SIR ROPER LETHBRIDGE

said, that earlier in the evening he explained the reason which had induced him so far to alter his mind as not to support the Amendment of the hon. Member (Mr. J. Rowlands). His reason was that the Committee had already, by a very large majority, decided that throughout the country there should be selected Aldermen. He much regretted that decision, and he voted against it; but, it having been arrived at, it became them loyally to accept it. Personally, he saw no reason why London should be an exception to the general rule.

MR. PICKERSGILL

said, he wished the hon. Gentleman had abided by his original intention; in the case of the hon. Gentleman second thoughts were not the best. He did not profess to entertain any hope that they would be able to carry their point to-night.
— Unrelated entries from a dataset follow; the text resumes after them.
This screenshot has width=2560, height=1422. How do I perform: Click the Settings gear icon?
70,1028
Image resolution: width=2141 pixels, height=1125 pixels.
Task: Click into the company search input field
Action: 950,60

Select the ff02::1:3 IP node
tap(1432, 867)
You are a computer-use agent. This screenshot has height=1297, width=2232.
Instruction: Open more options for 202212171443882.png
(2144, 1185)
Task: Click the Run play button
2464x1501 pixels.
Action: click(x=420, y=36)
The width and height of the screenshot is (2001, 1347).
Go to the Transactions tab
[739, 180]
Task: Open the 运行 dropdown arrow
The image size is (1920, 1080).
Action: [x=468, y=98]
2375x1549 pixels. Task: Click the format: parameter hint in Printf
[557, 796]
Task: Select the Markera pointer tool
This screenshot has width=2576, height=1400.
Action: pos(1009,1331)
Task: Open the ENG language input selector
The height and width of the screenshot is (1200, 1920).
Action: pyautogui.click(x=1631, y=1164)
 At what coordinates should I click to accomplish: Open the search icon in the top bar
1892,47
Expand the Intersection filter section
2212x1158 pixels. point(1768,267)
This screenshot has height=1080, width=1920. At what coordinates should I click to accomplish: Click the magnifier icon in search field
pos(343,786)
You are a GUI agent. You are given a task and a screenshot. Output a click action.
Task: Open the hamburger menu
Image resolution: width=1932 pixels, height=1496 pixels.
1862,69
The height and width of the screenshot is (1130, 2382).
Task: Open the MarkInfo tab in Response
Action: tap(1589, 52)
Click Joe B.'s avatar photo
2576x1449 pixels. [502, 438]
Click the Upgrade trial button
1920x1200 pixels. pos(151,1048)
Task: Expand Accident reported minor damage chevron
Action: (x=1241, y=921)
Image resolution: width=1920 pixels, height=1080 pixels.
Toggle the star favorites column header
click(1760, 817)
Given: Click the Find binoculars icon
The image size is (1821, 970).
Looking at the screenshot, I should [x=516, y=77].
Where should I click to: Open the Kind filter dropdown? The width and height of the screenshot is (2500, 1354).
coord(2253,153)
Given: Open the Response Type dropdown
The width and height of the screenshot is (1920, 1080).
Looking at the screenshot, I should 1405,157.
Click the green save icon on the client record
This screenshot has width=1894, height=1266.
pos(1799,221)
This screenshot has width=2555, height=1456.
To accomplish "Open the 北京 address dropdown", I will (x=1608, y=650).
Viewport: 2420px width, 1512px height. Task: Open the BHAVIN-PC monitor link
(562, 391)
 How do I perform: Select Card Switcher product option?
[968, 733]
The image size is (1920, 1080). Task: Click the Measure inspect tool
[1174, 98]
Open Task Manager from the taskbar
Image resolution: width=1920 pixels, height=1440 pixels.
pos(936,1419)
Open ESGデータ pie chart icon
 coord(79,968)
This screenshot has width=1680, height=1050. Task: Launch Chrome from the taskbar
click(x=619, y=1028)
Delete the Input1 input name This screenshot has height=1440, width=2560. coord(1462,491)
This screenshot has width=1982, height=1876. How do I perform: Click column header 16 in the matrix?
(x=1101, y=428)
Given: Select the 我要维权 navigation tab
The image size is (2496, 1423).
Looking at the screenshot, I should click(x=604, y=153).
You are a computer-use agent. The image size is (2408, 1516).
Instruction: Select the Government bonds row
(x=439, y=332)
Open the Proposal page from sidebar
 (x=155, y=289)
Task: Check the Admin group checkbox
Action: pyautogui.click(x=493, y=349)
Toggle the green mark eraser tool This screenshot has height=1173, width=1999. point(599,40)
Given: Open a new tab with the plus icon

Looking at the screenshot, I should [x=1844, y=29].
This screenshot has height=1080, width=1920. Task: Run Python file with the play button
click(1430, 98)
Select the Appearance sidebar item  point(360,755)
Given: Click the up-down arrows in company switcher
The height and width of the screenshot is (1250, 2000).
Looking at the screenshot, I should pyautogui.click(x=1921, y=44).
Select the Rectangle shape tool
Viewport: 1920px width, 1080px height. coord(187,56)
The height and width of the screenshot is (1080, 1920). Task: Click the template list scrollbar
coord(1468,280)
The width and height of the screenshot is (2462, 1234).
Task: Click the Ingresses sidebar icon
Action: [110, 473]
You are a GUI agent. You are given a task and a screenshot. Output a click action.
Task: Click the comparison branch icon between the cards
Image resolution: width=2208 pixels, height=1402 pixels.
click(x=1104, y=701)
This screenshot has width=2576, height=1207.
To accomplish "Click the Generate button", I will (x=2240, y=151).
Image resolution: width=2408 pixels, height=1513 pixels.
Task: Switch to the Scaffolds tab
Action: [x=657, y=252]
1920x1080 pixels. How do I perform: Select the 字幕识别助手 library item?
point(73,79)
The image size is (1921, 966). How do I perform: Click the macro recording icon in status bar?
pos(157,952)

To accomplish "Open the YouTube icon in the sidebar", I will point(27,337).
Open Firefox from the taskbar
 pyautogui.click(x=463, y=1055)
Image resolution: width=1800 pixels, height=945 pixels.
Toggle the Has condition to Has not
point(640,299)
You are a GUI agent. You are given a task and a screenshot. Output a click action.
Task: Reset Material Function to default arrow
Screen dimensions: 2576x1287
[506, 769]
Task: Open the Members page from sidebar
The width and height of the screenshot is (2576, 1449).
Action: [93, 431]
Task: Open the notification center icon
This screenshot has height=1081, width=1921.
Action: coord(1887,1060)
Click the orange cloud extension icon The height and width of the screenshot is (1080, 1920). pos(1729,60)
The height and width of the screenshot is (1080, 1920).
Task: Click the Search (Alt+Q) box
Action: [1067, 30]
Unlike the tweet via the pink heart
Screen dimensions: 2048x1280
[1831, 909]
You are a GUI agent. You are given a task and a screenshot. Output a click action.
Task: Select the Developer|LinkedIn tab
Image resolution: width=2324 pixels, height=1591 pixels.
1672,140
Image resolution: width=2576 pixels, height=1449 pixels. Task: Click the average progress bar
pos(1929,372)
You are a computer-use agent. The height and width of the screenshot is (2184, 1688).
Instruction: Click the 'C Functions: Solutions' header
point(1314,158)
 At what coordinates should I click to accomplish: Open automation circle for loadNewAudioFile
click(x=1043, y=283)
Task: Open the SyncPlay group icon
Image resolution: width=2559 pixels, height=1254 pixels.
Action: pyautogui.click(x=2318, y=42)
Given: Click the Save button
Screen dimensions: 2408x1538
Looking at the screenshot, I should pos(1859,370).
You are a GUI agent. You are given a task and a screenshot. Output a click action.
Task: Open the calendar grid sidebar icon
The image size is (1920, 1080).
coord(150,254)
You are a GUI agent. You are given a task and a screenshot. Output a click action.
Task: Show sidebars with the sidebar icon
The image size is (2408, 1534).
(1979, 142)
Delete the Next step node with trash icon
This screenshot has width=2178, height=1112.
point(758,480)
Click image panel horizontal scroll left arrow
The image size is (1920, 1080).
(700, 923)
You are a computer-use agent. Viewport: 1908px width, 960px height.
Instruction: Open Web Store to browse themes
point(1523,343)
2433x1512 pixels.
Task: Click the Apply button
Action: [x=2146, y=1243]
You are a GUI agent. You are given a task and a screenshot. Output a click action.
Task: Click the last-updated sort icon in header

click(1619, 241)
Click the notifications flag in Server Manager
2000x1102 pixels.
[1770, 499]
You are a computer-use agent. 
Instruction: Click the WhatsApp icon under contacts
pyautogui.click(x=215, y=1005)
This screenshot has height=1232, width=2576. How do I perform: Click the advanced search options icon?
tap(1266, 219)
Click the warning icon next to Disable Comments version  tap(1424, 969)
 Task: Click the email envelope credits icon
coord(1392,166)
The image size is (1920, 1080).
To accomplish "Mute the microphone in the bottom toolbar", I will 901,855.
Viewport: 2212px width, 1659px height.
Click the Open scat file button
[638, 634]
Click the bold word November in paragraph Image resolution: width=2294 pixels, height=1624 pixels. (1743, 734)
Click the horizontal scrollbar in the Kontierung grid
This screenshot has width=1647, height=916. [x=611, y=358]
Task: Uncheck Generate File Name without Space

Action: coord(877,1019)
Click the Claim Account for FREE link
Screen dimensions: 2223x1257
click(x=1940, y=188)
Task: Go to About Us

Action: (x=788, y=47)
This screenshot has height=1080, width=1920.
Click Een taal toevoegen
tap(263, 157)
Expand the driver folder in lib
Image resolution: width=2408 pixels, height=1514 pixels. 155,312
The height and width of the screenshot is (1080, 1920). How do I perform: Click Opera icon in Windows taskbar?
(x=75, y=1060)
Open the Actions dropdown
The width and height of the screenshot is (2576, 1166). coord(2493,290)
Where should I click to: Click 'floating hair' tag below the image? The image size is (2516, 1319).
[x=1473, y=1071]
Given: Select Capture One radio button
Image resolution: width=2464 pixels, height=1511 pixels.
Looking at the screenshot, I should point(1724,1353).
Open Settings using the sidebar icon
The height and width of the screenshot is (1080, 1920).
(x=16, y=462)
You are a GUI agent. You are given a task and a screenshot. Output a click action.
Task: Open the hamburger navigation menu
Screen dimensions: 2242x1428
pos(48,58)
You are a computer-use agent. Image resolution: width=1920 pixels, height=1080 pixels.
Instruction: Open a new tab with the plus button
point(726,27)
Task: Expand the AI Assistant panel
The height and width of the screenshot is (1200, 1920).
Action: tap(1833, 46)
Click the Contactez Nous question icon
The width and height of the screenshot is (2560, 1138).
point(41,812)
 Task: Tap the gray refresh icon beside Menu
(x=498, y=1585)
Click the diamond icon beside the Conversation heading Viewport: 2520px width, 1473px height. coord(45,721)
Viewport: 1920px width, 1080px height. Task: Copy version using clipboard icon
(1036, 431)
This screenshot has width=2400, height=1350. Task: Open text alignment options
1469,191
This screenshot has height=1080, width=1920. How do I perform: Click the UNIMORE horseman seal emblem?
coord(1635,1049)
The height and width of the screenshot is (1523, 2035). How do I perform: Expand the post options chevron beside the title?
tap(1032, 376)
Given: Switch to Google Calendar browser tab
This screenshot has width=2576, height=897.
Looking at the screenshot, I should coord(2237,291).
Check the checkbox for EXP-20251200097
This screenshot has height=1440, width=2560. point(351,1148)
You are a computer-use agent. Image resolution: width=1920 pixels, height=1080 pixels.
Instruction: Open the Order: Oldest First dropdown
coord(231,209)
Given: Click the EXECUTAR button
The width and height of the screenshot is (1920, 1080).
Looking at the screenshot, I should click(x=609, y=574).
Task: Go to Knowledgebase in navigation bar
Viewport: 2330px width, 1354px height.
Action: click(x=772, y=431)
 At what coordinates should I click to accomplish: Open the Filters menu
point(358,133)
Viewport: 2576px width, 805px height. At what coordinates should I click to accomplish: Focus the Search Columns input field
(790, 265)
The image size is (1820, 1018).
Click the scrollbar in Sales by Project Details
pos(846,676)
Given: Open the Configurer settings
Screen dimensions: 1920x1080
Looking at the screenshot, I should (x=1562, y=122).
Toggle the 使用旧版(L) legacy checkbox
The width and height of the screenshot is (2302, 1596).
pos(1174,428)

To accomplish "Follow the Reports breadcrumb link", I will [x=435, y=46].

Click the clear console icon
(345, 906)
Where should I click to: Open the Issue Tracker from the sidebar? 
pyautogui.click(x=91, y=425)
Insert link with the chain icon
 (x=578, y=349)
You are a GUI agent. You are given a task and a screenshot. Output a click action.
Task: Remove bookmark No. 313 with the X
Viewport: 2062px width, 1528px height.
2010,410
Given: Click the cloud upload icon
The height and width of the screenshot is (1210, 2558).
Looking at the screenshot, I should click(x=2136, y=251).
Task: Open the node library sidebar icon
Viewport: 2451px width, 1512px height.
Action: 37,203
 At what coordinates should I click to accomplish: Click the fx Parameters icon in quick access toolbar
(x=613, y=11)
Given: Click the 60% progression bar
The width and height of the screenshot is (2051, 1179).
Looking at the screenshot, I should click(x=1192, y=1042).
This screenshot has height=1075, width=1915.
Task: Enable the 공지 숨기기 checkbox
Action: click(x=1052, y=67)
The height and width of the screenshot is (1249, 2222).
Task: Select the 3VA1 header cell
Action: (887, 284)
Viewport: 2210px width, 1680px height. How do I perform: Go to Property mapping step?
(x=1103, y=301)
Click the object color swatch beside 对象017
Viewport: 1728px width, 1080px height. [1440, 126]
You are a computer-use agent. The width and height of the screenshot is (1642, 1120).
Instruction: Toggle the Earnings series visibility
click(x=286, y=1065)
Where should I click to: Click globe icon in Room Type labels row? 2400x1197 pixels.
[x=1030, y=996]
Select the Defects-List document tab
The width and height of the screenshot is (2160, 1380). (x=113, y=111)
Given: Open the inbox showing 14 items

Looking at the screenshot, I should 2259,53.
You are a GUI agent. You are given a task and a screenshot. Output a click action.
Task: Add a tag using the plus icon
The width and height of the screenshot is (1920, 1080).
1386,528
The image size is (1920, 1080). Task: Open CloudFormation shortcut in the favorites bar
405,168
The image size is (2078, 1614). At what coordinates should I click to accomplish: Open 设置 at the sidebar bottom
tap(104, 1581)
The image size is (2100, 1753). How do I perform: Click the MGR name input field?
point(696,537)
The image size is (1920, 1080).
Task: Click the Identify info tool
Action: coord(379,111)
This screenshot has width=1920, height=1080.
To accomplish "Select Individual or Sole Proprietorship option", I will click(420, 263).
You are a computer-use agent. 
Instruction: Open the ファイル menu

No doubt, they would be over-borne by the weight of numbers; but, at all events, they would have the satisfaction of making their protest. He, for one, felt that they had time on their side, and that before many years were over the House would endorse the vote which a good many would give to-night.

SIR JULIAN GOLDSMID (St. Pancras, S.)

said, he could not understand why there was so much excitement upon this matter. London, of all places, possessed a large number of business men, and everyone knew that it was the business men who did the best work in the country. At the same time, it was well understood that active business men would not frequently go through the turmoil of a contested election. The example of the School Board went very far to prove that, for whereas, at the first election, men of high standing did present themselves, now they scarcely got a man of high reputation to offer himself as a candidate. Personally, he did not see any reason whatever why London should be treated differently from the rest of the country.

Motion made, and Question, "That the Chairman do report Progress, and ask leave to sit again,"—(Mr. Shaw Lefevre,)—put, and agreed to.

Committee report Progress; to sit again To-morrow.

House adjourned at ten minutes after Twelve o'clock.